Aggregations & Analytics

Once data is loaded and cleaned, the next step is extracting insights. PardoX provides a suite of Analytical Kernels that compute summary statistics over entire columns instantly.

Unlike iterating through a list in Python (which is slow), PardoX aggregations run entirely in native machine code, leveraging CPU parallelism to scan memory buffers at maximum bandwidth.


1. Basic Metrics

You can access aggregation methods directly on any numeric Series.

Summation (sum)

Calculates the total sum of values in the column.

# Calculate Total Revenue
total_revenue = df['amount'].sum()
print(f"Total: ${total_revenue}")

Averages (mean)

Calculates the arithmetic mean.

# Calculate Average Transaction Size
avg_ticket = df['amount'].mean()

Extremes (min / max)

Finds the lowest and highest values in the dataset. Useful for range detection and outlier identification.
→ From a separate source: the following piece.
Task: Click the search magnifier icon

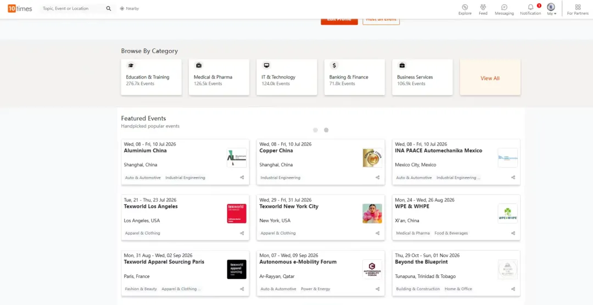Action: point(108,9)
highest_sale = df['amount'].max()
lowest_sale  = df['amount'].min()

2. Statistical Analysis

PardoX v0.1 includes kernels for statistical dispersion and counting.

Standard Deviation (std)

Measures the amount of variation or dispersion of a set of values.

Interpretation

  • Low std: Values are close to the mean.
  • High std: Values are spread out over a wider range.
# Analyze Sales Volatility
volatility = df['amount'].std()

Counting (count)

Returns the number of valid (non-null) entries in the column. This is different from the DataFrame shape, as it excludes missing values.
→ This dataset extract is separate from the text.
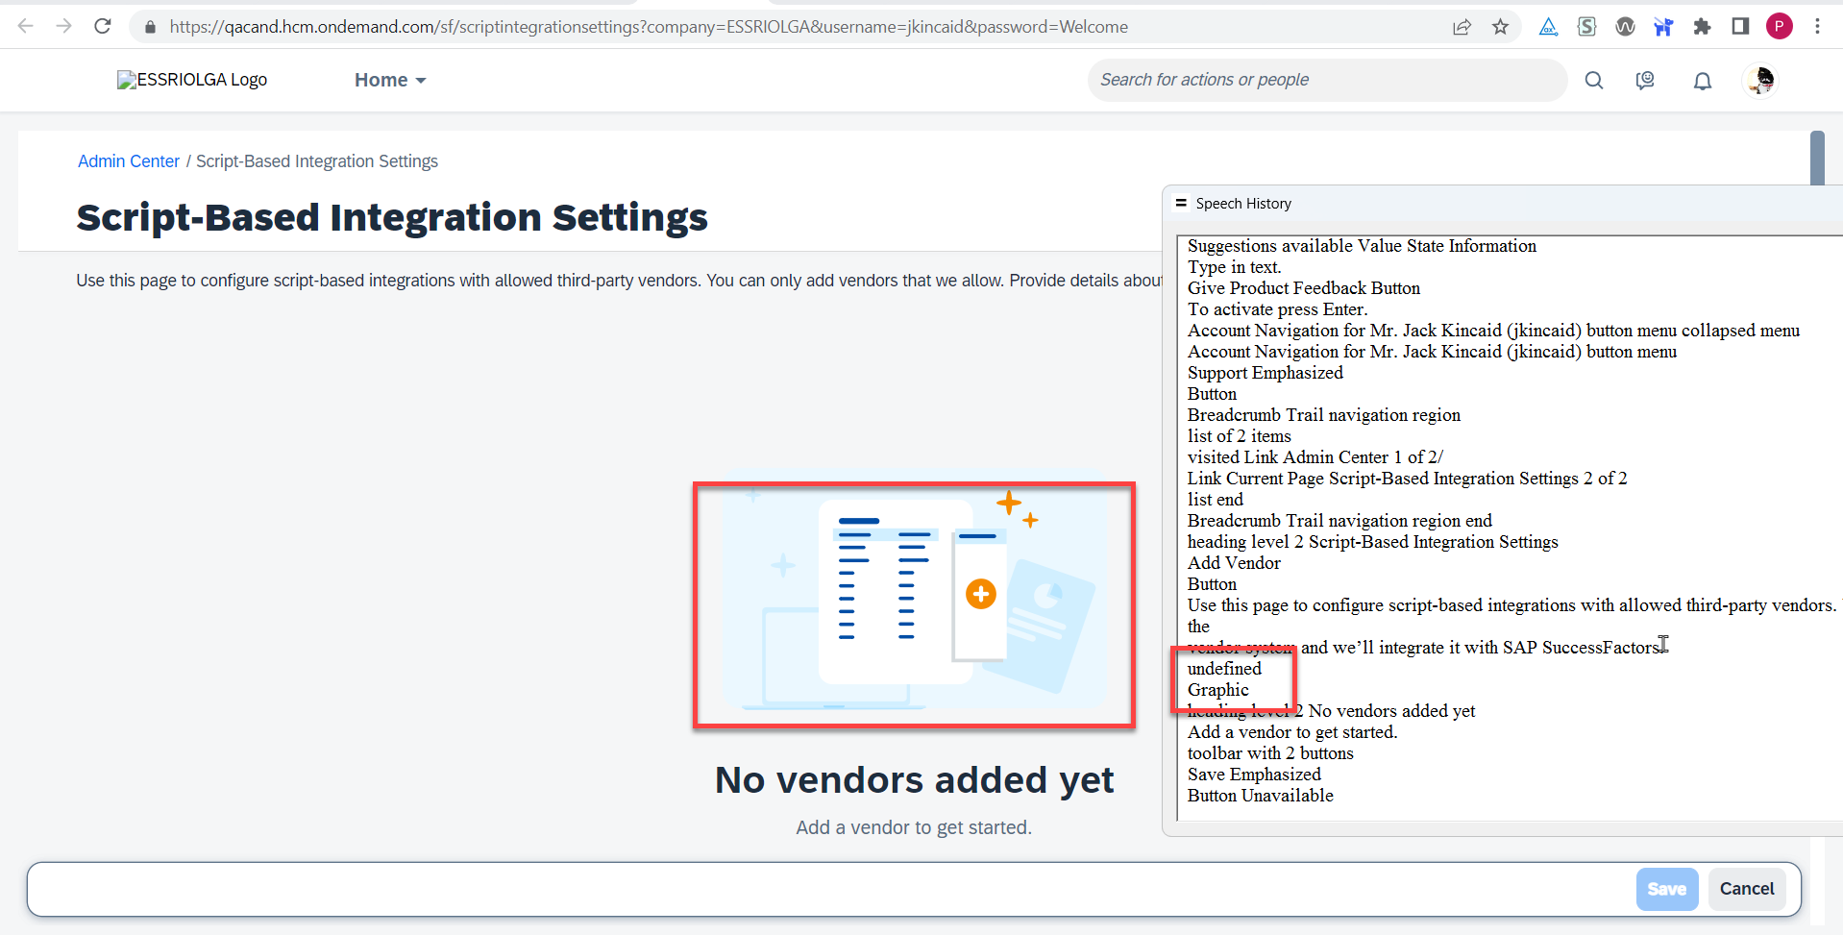Click the vertical scrollbar thumb
Screen dimensions: 1843x935
1818,159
valid_transactions = df['transaction_id'].count()

3. Handling Null Values

PardoX aggregations are Null-Aware.

Null Handling Strategy

  • Skip Strategy: By default, all aggregation functions ignore null / NaN values. They calculate the metric based only on valid data points.
  • Consistency: This matches the behavior of SQL and other major DataFrame libraries.

4. Performance vs Python

Why use df['col'].sum() instead of Python's built-in sum()?

Method Mechanism Speed (10M rows)
Python sum(df['col']) Iterates objects one by one ~1.5s
PardoX .sum() SIMD Vectorized Accumulator ~0.02s

Under the Hood

When you call .sum(), PardoX passes the memory pointer to a Rust function that uses AVX2 instructions to add 4 to 8 numbers simultaneously per CPU cycle, without ever converting the data back to Python objects.


5. GroupBy Operations (Roadmap)

Current Status (v0.1 Beta): PardoX currently supports global aggregations (reducing the entire column to a scalar).

Coming in v0.2

We are actively developing the Split-Apply-Combine engine to support:

# COMING SOON in v0.2
df.groupby('region').sum('amount')

Workaround

For now, you can filter datasets using boolean masks (coming in v0.1.5) or perform global analysis on subsets.